Porsche 911
LAオートショーの開幕前夜に、ポルシェから「タイプ 992」と呼ばれる新型「911」が発表された。911といえば(実際の販売台数とは関係なく、永遠に)ポルシェの主力モデルであり、ボディの形状やエンジンの性能、駆動方式等の違いによって、現行型ではそのバリエーションは20種類以上に及ぶ(最後にもう1つ増える予定あり)。この大家族が今後数年を掛けて揃って代替わりすることになるのだが、その先陣を切ったのは、性能グレードで言えば下から2番目にあたる「カレラS」とその4輪駆動版「カレラ4S」だった。

Porsche 911
伝統に則り車体後部に搭載されるエンジンは、先代「991」型の後期に採用されたターボチャージャー付き3.0リッター水平対向6気筒をさらに改良したもので、最高出力は先代を30ps上回る450ps/6,500rpm、最大トルクは30Nm増しの530Nm/2,300-5,000rpmを発揮。
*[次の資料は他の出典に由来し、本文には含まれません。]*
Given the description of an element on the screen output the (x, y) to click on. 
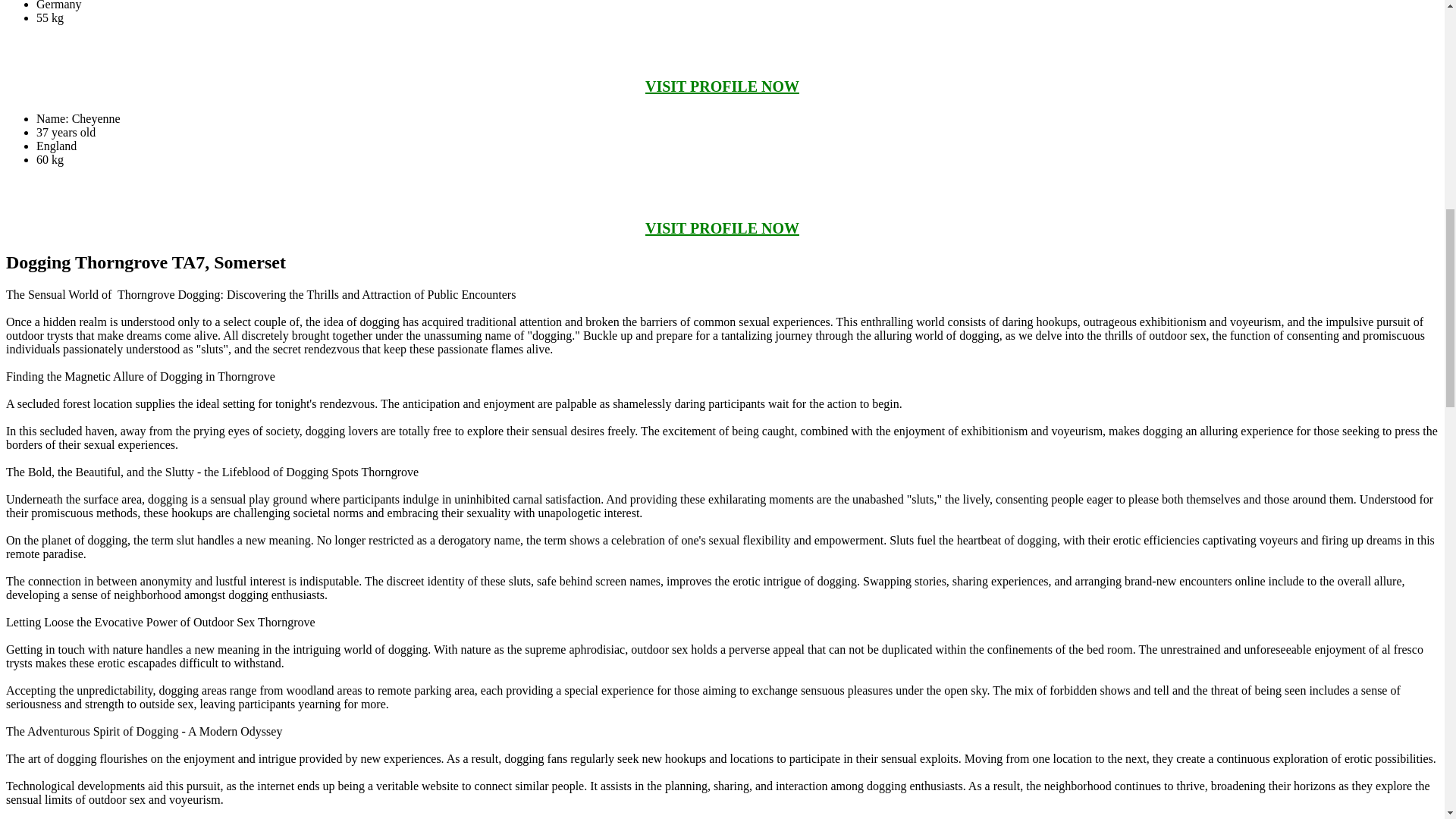
VISIT PROFILE NOW (722, 228)
VISIT PROFILE NOW (722, 86)
Given the description of an element on the screen output the (x, y) to click on. 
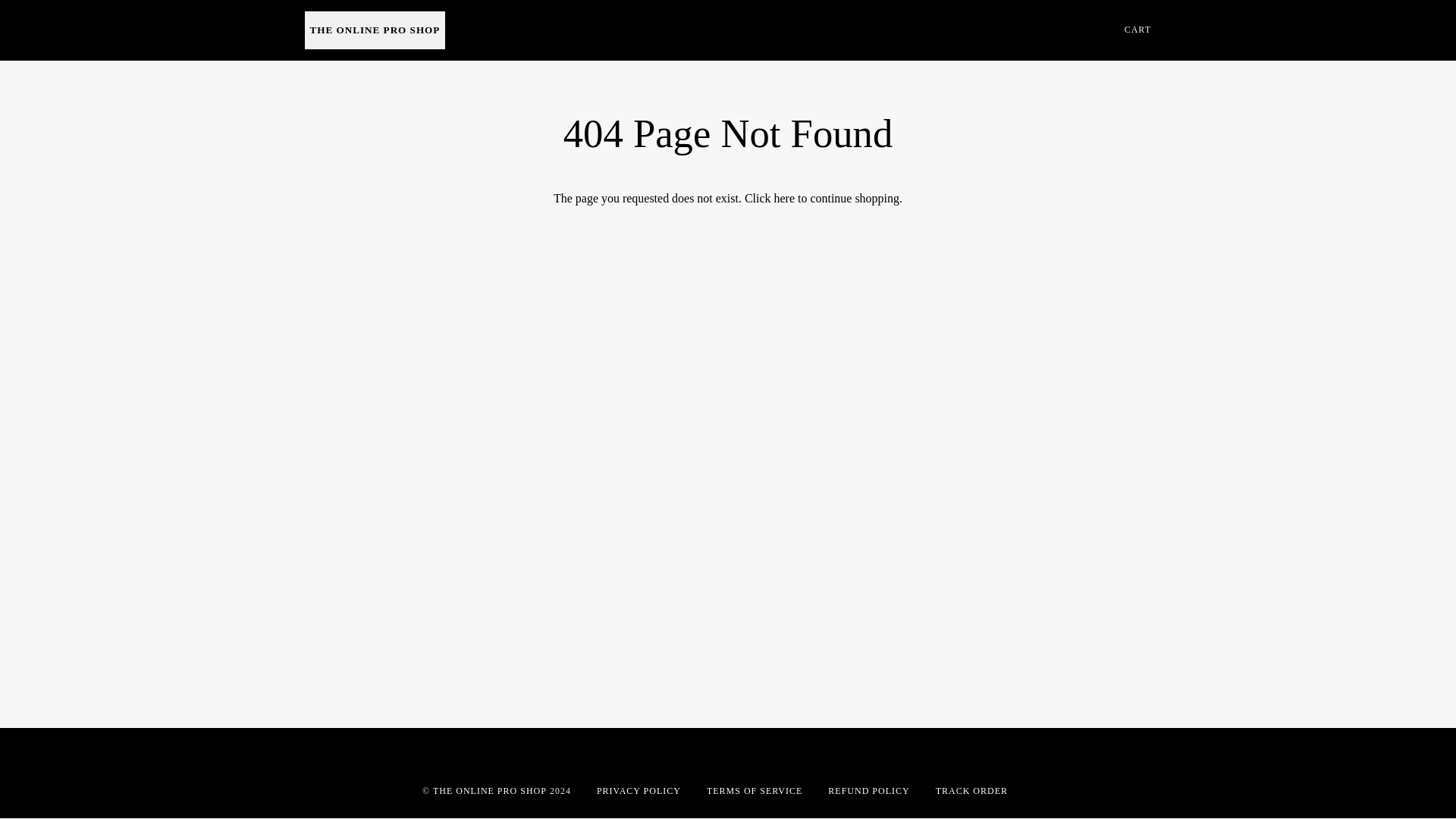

デュアルクラッチ式のトランスミッション「PDK」は8速に進化した。これによって0-100km/h加速は後輪駆動のカレラSが3.7秒、4輪駆動のカレラ4Sは3.6秒と、先代よりそれぞれ0.4秒速く、さらにオプションの「クロノ パッケージ」を装着すれば0.2秒短縮される。最高速度はカレラSが308km/h、カレラ4Sは306km/hとこちらも向上した。ちなみに燃費だけは先代に及ばず、カレラSが8.9L/100km(約11.2km/L)、カレラ4Sは9.0L/100km(約11.1km/L)となっている(新欧州ドライビングサイクルの複合モード)。それに関しては遅れて登場が噂されているハイブリッド・バージョンの役目ということになるのかもしれない。

Porsche 911
モデルチェンジしてもやっぱり911に見える独自のスタイルは健在だが、これまで4輪駆動モデルや高性能モデル用だったワイド・ボディが2輪駆動のカレラSにも与えられ、全幅はカレラS、カレラ4とも1,852mmとなった。この数字は先代カレラ4Sと同じだが、992型はフロントの幅が45mm拡がっている。全長は4,519mmと先代より20mm長い。2,450mmのホイールベースは991型から変わっていない。標準装着のホイールは前20×8.5J、後21×11.5Jと、幅だけでなく径も前後で異なり、前245/35ZR20、後305/30ZR21のタイヤを履く。

Porsche 911
フロントフード中央には昔の911を彷彿させる窪みが設けられ、ヘッドライトも空冷エンジン時代のモデルのように、完全にフロント・フェンダーに収まっている。左右のテールライトをつなぐライトバーの上部がガバっと持ち上がる可変式リアスポイラーには、往年の"ダックテール"や"ホエールテール"の面影は微塵も感じられないが、長年のファンなら「911」のロゴにクラシックなレタリングが使われていることに気付くはず。ドア・ハンドルは電動のポップアップ式となり、エキゾースト・テールパイプはバンパー内に埋め込まれた。

Porsche 911
センターコンソールが分離された水平基調のダッシュボードには、10.9インチのタッチスクリーンが搭載され、その下にドライブトレインやシャシーの設定を変更する5個のボタンが備わる。また、アナログ式タコメーターの左右には7インチのディスプレイが組み込まれるなど、用途や操作に合わせて、先進的なデジタル/ヴァーチャルと、従来型のアナログ/フィジカルなインターフェイスが使い分けられている。これが現時点でポルシェの考える最良のドライバー・インターフェイスということなのだろう。もはや"ギアチェンジ"に使われなくなったシフトレバーは、生物の器官のように退化して小さくなったらしい。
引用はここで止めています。